*** Opening Document excerpt ***

The European Central Bank (ECB) warns of the low stock market value of banks in the euro area, due to the risk premiums that investors demand to buy their shares and because of the taxes that some countries are going to apply to their profits, as in Spain and Italy, although it does not cite them.
ECB economists estimate in an article in the forthcoming Financial Stability Report, published on Monday, that between March 2022 and the end of the year, euro area banks’ share prices rose 18 per cent from the lows to which they fell after the start of Russia’s war against Ukraine because earnings expectations of the impact recovered.
“The negative impact of higher risk-free rates on the net present value of future dividends paid by banks was offset by the fall in uncertainty about the outlook for the sector, as measured by the equity risk premium,” according to the ECB.
Equity risk premium
However, the equity risk premium increased sharply in March 2023 during the US and Swiss banking tensions and continued to rise even when the tensions subsided.
The stock market value of euro area banks is not much higher than before the coronavirus pandemic.
Given that banks have increased their profitability, this situation indicates increased uncertainty about the long-term sustainability of banks’ earnings, the ECB adds.
Banks’ equity risk premia have declined in value on the stock market since the tensions in the spring.

*** Closing Document excerpt ***
*** Opening Excerpted data ***

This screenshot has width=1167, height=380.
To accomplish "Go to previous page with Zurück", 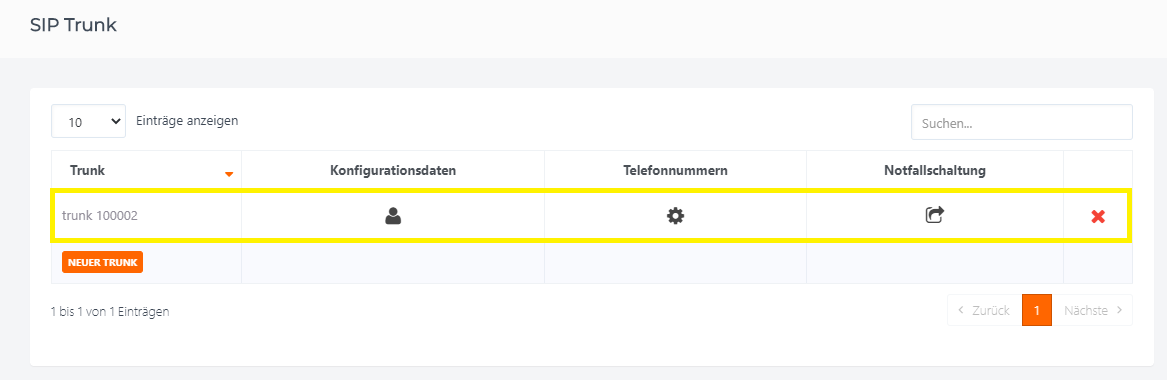I will pyautogui.click(x=985, y=310).
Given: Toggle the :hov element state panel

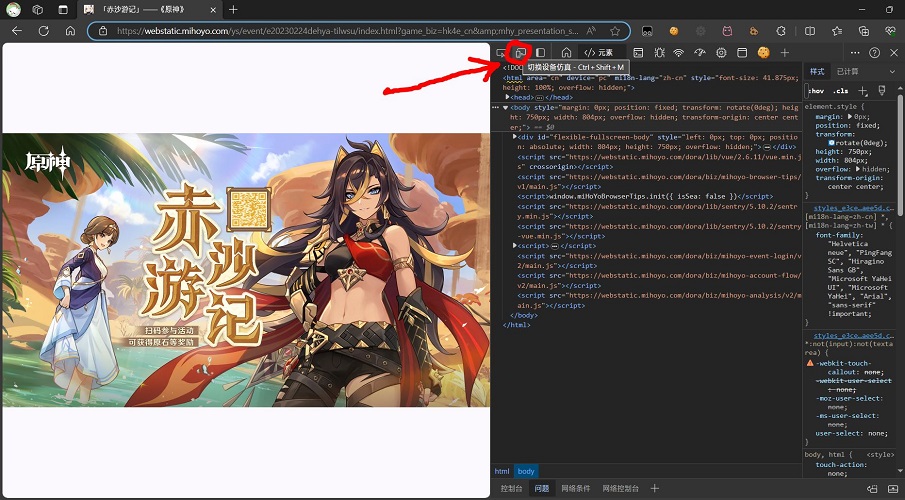Looking at the screenshot, I should click(817, 91).
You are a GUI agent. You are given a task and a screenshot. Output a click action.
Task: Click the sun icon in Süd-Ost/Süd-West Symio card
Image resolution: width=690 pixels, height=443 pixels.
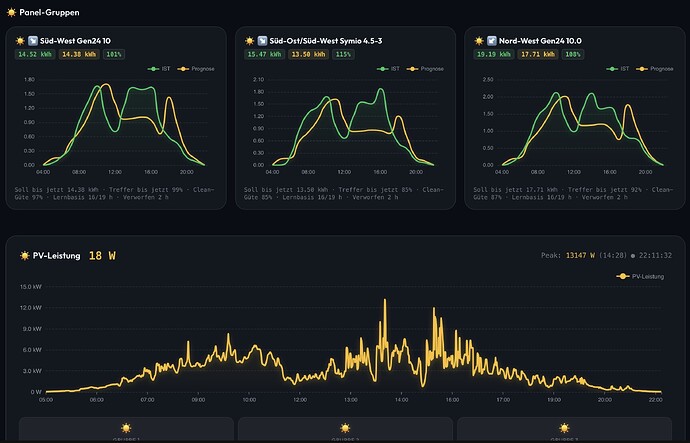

*** Closing Excerpted data ***

### Work instruction
Write out word for word the part of the piece above on euro area bank share prices, beginning with the words "The European Central" and ending after the words "the impact recovered.".

### Written solution
The European Central Bank (ECB) warns of the low stock market value of banks in the euro area, due to the risk premiums that investors demand to buy their shares and because of the taxes that some countries are going to apply to their profits, as in Spain and Italy, although it does not cite them.
ECB economists estimate in an article in the forthcoming Financial Stability Report, published on Monday, that between March 2022 and the end of the year, euro area banks’ share prices rose 18 per cent from the lows to which they fell after the start of Russia’s war against Ukraine because earnings expectations of the impact recovered.